THIS ANNOUNCEMENT IS RESTRICTED AND IS NOT FOR RELEASE, PUBLICATION, DISTRIBUTION OR FORWARDING, IN WHOLE OR IN PART, DIRECTLY OR INDIRECTLY, IN OR INTO THE UNITED STATES, AUSTRALIA, CANADA, SOUTH AFRICA, JAPAN, NEW ZEALAND OR ANY OTHER JURISDICTION IN WHICH SUCH PUBLICATION, RELEASE OR DISTRIBUTION WOULD BE UNLAWFUL. FURTHER, THIS ANNOUNCEMENT IS FOR INFORMATION PURPOSES ONLY AND IS NOT AN OFFER OF SECURITIES IN ANY JURISDICTION.

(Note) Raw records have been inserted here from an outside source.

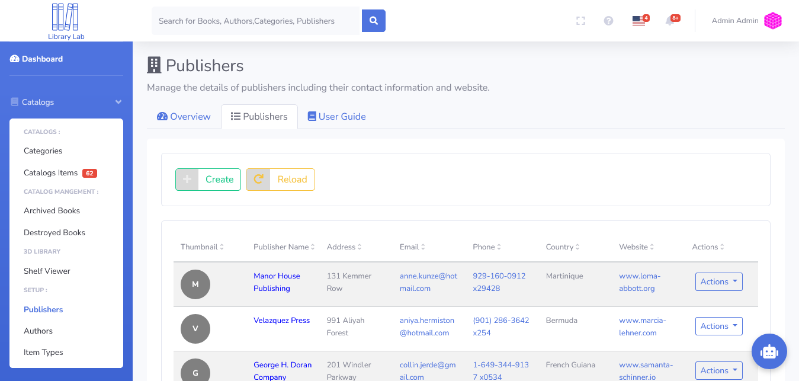799x381 pixels.
Task: Open the notifications bell with 8+ badge
Action: [x=671, y=21]
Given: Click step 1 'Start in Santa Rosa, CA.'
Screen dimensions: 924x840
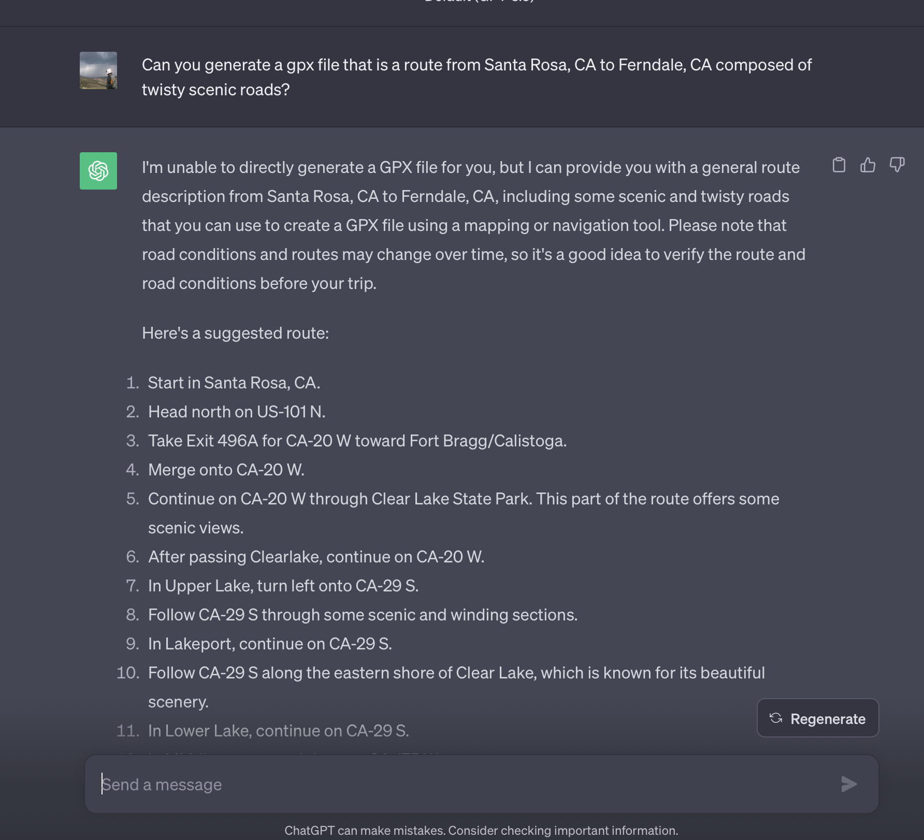Looking at the screenshot, I should click(234, 383).
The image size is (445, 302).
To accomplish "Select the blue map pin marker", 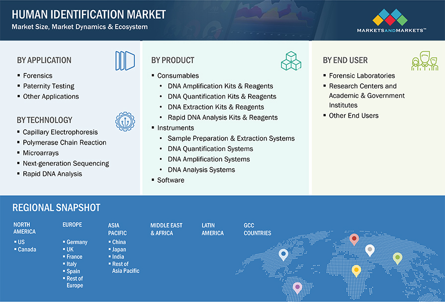I will (x=283, y=254).
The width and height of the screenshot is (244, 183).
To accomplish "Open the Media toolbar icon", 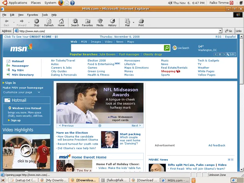I will (x=100, y=23).
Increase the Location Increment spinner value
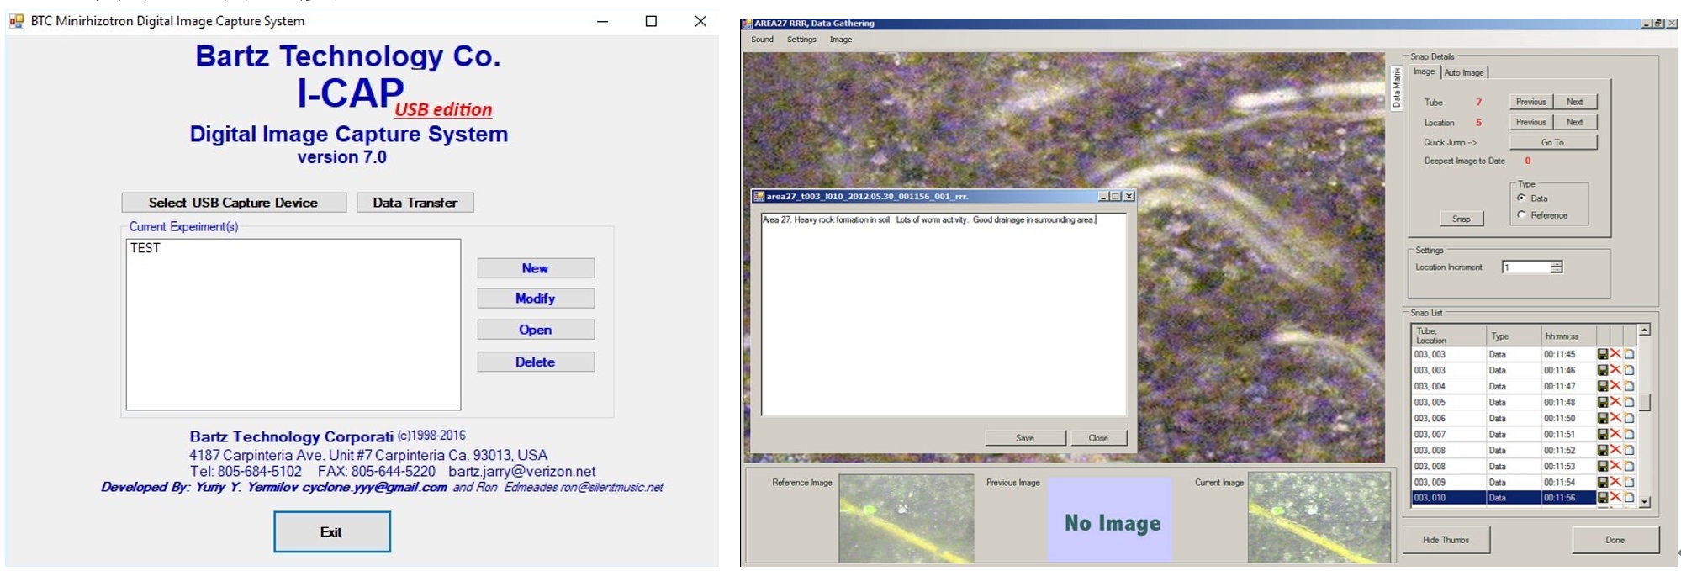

THIS ANNOUNCEMENT CONTAINS INSIDE INFORMATION FOR THE PURPOSES OF THE MARKET ABUSE REGULATION (REGULATION (EU) NO. 596/2014).
For immediate release.
16 December 2020
Cranswick plc
Response to Press Speculation
The Board of Cranswick plc ("Cranswick", the "Company" or the "Group") notes the recent press speculation with regard to a potential acquisition.
In line with the Company's stated long-term growth strategy to expand its product offering through further diversification, Cranswick regularly considers acquisition opportunities.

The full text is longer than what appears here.